C’est l’été, à Sète, en 1994. Amin arrive de Paris pour des vacances avec sa famille. Il surprend Ophélie et Tony ensemble alors qu’elle a un projet de mariage avec un militaire. A la plage Amin et Tony draguent Charlotte et Céline. Celles-ci vont alors sortir avec eux et leurs amis. Charlotte s’amourache de Tony qui lui va de fille en fille, Céline papillonne entre plusieurs garçons et filles, Amin attire plusieurs filles sans rien faire car il semble aimer quelqu'un en secret… Quand vient le temps des vacances, c'est l’amour à la plage mais vu par Abdellatif Kechiche, il s’agit plutôt d’une évocation sublime des jeunes élans amoureux, portés par une troupe formidable: des habitués (le magnétique Salim Kechiouche et la « kechichienne » Hafsia Herzi) et des nouvelles têtes (Shaïn Boumedine, Lou Luttiau, Alexia Chardard, et Ophélie Bau, grande révélation du film).

La faute à… Mektoub

C’était en mai, à Cannes, en 2013 : Abdellatif Kechiche gagne une Palme d’or au festival de Cannes avec La Vie d'Adèle - Chapitres 1 et 2, d’ailleurs presque une triple palme puisque les actrices Léa Seydoux et Adèle Exarchopoulos reçoivent aussi ce prix individuellement. Quelques semaines avant la sortie du film à l’automne, une curieuse polémique survient: Léa Seydoux confie que le tournage fut horrible et qu’elle ne souhaitait pas refaire un film avec le cinéaste. 74 prises pour un simple regard… Kechiche piqué dans son ego réplique contre Seydoux, bref le genre de clash ridicule qui fait le sel des fils d’actualités, avides de répercuter une polémique.
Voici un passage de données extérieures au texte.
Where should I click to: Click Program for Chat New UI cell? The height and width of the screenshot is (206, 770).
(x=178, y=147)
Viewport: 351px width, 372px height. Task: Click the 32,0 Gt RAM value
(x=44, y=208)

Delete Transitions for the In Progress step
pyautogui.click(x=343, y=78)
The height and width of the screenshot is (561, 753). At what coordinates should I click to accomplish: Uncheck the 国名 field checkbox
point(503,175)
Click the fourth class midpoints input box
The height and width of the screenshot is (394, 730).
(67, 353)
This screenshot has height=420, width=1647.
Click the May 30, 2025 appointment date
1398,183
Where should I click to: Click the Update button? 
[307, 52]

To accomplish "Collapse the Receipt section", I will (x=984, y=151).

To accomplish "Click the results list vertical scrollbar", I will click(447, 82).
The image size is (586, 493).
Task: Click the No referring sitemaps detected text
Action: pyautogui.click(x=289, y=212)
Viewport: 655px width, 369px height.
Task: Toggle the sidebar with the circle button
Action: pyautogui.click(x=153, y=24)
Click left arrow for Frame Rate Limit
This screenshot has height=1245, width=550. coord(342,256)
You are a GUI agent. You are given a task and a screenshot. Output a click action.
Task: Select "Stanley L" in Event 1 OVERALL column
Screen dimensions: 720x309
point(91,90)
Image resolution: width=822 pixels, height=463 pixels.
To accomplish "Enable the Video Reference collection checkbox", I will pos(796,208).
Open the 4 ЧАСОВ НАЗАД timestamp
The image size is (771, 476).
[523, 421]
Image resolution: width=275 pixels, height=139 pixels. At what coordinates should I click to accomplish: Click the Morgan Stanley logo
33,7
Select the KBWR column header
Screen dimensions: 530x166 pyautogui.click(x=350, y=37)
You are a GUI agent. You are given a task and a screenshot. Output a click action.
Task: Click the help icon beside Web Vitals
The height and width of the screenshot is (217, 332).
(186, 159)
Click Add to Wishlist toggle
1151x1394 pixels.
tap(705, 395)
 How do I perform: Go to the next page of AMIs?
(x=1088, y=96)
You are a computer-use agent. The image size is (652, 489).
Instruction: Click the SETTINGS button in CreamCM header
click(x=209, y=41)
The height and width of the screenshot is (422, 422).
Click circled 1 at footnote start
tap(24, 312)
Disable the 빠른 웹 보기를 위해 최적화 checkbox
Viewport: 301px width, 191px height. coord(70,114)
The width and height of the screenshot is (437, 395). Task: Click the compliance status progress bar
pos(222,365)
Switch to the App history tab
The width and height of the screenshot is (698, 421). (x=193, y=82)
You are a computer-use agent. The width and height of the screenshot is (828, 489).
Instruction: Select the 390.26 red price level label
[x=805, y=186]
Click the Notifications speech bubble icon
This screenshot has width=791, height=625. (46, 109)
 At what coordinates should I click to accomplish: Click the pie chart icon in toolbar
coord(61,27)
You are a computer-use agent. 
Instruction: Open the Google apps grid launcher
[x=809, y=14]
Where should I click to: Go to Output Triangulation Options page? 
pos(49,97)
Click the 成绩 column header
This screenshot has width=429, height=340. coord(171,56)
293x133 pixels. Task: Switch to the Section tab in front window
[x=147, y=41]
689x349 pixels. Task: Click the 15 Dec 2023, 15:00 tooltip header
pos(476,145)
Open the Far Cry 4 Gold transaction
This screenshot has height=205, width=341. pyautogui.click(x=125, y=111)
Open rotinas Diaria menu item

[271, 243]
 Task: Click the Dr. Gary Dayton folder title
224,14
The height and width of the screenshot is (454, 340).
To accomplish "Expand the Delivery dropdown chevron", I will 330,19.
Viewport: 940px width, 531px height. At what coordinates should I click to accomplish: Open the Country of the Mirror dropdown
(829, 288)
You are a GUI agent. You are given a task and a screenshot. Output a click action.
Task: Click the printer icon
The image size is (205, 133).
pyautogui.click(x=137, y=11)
Sachant qu’il filme de (très) longues prises, à répétition, qu’il y avait du sexe et des larmes, on comprend et on imagine aisément la pénibilité de ce tournage… L’orgueil de Kéchiche est blessé. Il va même estimer le film sali, alors que personne n’a désavoué la qualité de cette Palme amplement méritée. Mais le mal est fait. Un seul César (pour Adèle Exarchopoulos): sa grande œuvre va se faire humilier à la cérémonie glorifiante du cinéma français par le léger Les garçons et Guillaume à table!. Pas vraiment du même niveau.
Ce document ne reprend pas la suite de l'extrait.